-- Document section follows --

There are potty training aids like *this* and *this* that might help.


----------



## Dooby (May 6, 2011)

Hi!

That was fast, thank you so much for the reply  I will check those out now.

Thank you again


----------



## Sled dog hotel (Aug 11, 2010)

Dooby said:


> Hi,
> 
> We adopted a Beagle called Dooby, about a year and a half old, not much known about his background...he is very sweet, affectionate, had a few issues first few days of taking him out for walks as I guess he thought that he would not be coming back, This has now passed!
> 
> ...


Im not sure from your post if he is constantly toileting in the house, or if it is just a matter of not peeing on walks and just pees when he comes back.

I personally would not put paper down, it can confuse them giving a message that its ok to go in the house.

Personally I would try an intense toilet training course like you would a new pup. Taking him out every 30/45 minutes in the garden, when he starts to go,
give it a name (later he should make the association of the name to the deed so you can use it as a toilet cue) when finished lots of praise and treats.

If you can get the message through that the "garden is good and the right place and the only place) then at least if he wont pee in the street at the moment, he at least he will know the garden is the place. When you get back from the walk, keep his lead on, so he cant run off in the house to pee, take him straight out in the garden, to give him the chance to do it out there, naming, praising and treating if/when he does.

By having a toilet cue, you should hopefully be able to get him to pee out on walks, doing the praising and treating if he does to re-inforce thats a good and right place too.

I wouldnt worry too much, a lot of pups even when they are pretty reliably toilet trained wont pee and poop outside for a good time at first. It can even be a confidence thing, because its new and they can smell over dogs pee and marking. With confidence and training, you should be able to get over it.


----------



## lucyandsandy (Apr 7, 2011)

If it is just after walks how about keeping him on his lead and taking him straight out into the garden or even carrying him if needs be so then he won't have a chance to run off!


----------



## mama_abz (Apr 27, 2011)

Mine wont wee or poo on anything but grass so i had to rethink our walk route so i just about always have grass verges.
Dont know if that will be of any help but thought i would share. :smile:


----------



## RobD-BCactive (Jul 1, 2010)

Dooby said:


> The first problem that I would like to tackle is despite taking him for long walks ( up to 3 hours ) he will not pee in the street, he waits till the moment we get back home and then runs off and pees somewhere in the house :blink:


Are you saying that he's not marking during the long walk at all, but holding?
Or is he marking outdoors, but then doing it indoors again on return?

The first would be more concerning and suggest surfaces may matter, may be he would go on against trees with grass around them or some such.

For the 2nd, supervision and establishing a "postive interruptor", basically a unique signal that distracts him, which he's very keen on due to high value reward. That gives you chance to prevent the marking inside, and take him out.

Marking indoors may be a sign of stress, which would be understanable given history of dog and change of home, so it's important that everyone's calm and doesn't punish him if he pees inside. It's the supervisor's fault for falling asleep on duty.


----------



## Dooby (May 6, 2011)

Thank you everyone for posting all this information for me!

To clarify, he is not peeing in the street at all! only when he gets home....It seems to be an issue when being outside, I have taken him to the parks where he has trees, walls, grass, concrete....everything he could wish for to relieve himself.

-- Document section concluded --

- **Instructions for the task**
Copy the passage of the dog-training forum thread from "Marking indoors may" to "information for me!" word for word. The records are not needed for anything here.

-- Study material follows --

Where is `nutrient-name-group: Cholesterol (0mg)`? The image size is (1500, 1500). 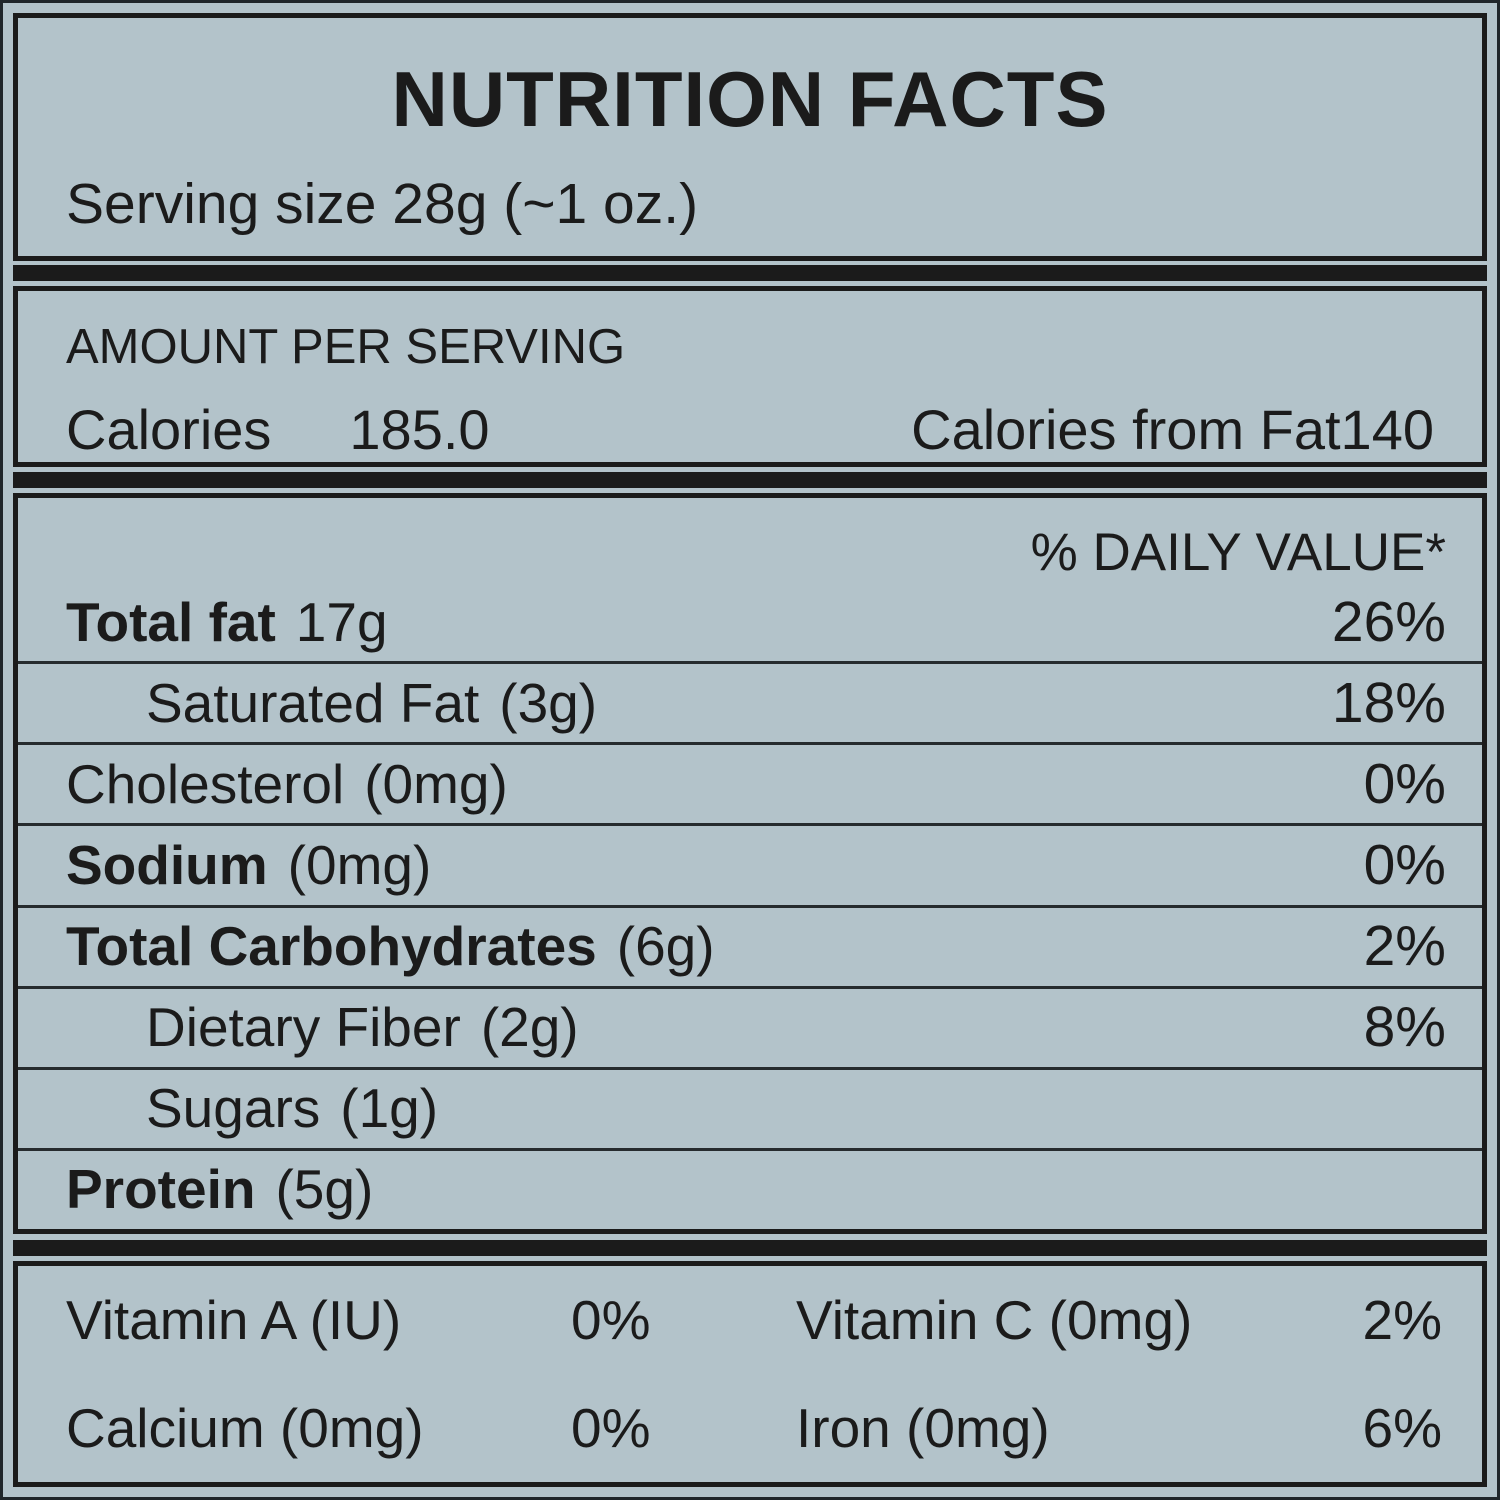
nutrient-name-group: Cholesterol (0mg) is located at coordinates (287, 784).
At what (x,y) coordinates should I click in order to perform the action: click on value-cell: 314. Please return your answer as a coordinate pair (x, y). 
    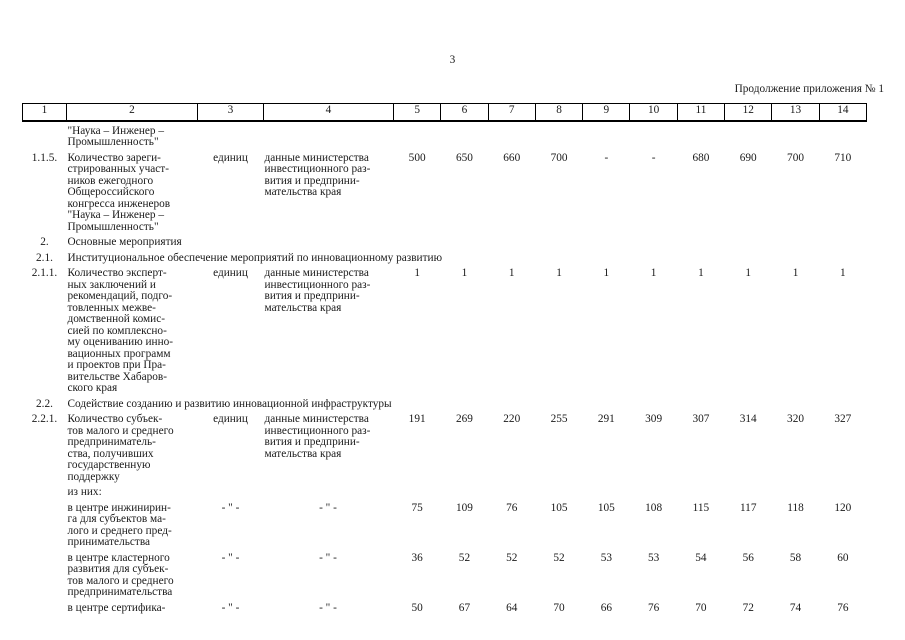
    Looking at the image, I should click on (748, 419).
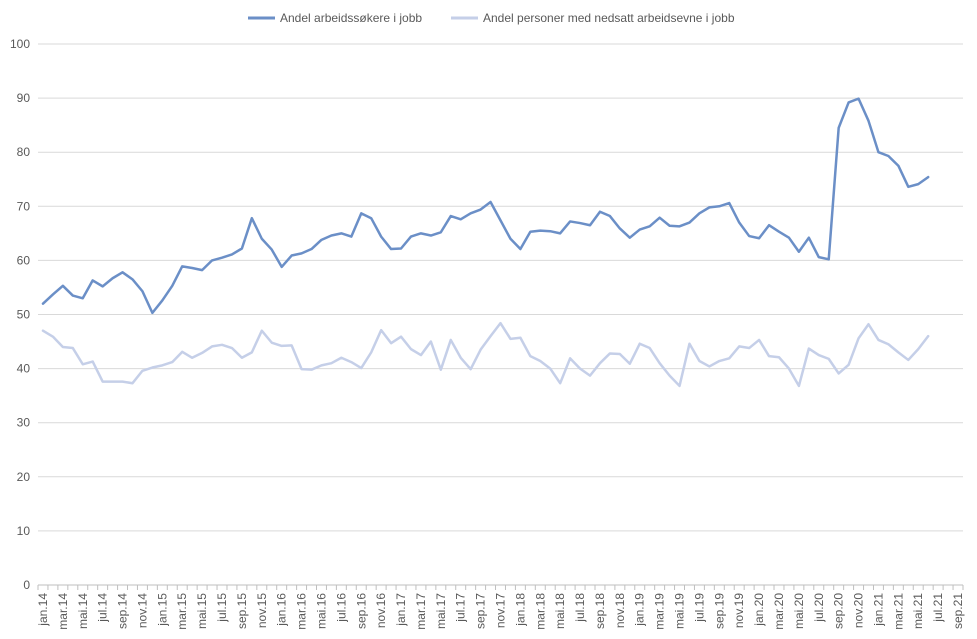 The height and width of the screenshot is (639, 977). What do you see at coordinates (162, 610) in the screenshot?
I see `x-tick-label: jan.15` at bounding box center [162, 610].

-- Study material concluded --

- **Problem solution**
Marking indoors may be a sign of stress, which would be understanable given history of dog and change of home, so it's important that everyone's calm and doesn't punish him if he pees inside. It's the supervisor's fault for falling asleep on duty.


----------



## Dooby (May 6, 2011)

Thank you everyone for posting all this information for me!